▶ _WHAT YOU SHOULD DO_
Transcribe the tail of the listing: start at the line containing "the 多音字组词 icon" and stop after the last line, keeping every character as is and adding nothing.

▶ _EXTRACTED ENTRIES_
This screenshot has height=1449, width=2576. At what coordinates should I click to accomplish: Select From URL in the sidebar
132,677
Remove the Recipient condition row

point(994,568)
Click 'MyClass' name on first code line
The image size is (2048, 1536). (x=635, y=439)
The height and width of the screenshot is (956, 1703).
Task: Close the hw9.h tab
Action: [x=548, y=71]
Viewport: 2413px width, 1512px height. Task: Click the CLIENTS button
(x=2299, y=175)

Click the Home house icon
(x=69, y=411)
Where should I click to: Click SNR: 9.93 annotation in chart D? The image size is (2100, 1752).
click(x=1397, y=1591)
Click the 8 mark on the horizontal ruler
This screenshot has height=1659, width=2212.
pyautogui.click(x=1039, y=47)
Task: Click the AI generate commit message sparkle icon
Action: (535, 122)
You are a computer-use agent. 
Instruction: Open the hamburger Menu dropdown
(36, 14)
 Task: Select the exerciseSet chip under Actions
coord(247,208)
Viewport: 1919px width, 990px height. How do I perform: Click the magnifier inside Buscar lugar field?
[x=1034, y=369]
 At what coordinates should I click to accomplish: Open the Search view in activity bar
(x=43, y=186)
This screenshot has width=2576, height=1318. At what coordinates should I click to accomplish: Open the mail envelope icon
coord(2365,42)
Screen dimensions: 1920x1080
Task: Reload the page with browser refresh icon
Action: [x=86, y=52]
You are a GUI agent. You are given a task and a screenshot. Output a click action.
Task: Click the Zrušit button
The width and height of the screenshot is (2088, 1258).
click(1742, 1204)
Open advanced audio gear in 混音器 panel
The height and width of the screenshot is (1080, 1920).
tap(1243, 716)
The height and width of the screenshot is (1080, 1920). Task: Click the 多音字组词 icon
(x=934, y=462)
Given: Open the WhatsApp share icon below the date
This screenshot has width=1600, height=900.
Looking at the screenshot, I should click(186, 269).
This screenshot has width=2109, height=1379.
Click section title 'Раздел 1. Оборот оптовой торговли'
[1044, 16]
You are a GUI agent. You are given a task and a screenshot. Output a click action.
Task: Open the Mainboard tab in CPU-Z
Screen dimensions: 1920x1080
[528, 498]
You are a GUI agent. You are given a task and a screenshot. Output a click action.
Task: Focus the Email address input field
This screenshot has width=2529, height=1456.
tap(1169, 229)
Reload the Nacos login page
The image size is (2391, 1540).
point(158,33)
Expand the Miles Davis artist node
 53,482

▶ _SOLUTION_
The height and width of the screenshot is (1080, 1920). Task: Click the 多音字组词 icon
(x=934, y=462)
Given: Open the WhatsApp share icon below the date
This screenshot has width=1600, height=900.
Looking at the screenshot, I should click(186, 269).
This screenshot has width=2109, height=1379.
Click section title 'Раздел 1. Оборот оптовой торговли'
[1044, 16]
You are a GUI agent. You are given a task and a screenshot. Output a click action.
Task: Open the Mainboard tab in CPU-Z
Screen dimensions: 1920x1080
[528, 498]
You are a GUI agent. You are given a task and a screenshot. Output a click action.
Task: Focus the Email address input field
This screenshot has width=2529, height=1456.
tap(1169, 229)
Reload the Nacos login page
The image size is (2391, 1540).
point(158,33)
Expand the Miles Davis artist node
 53,482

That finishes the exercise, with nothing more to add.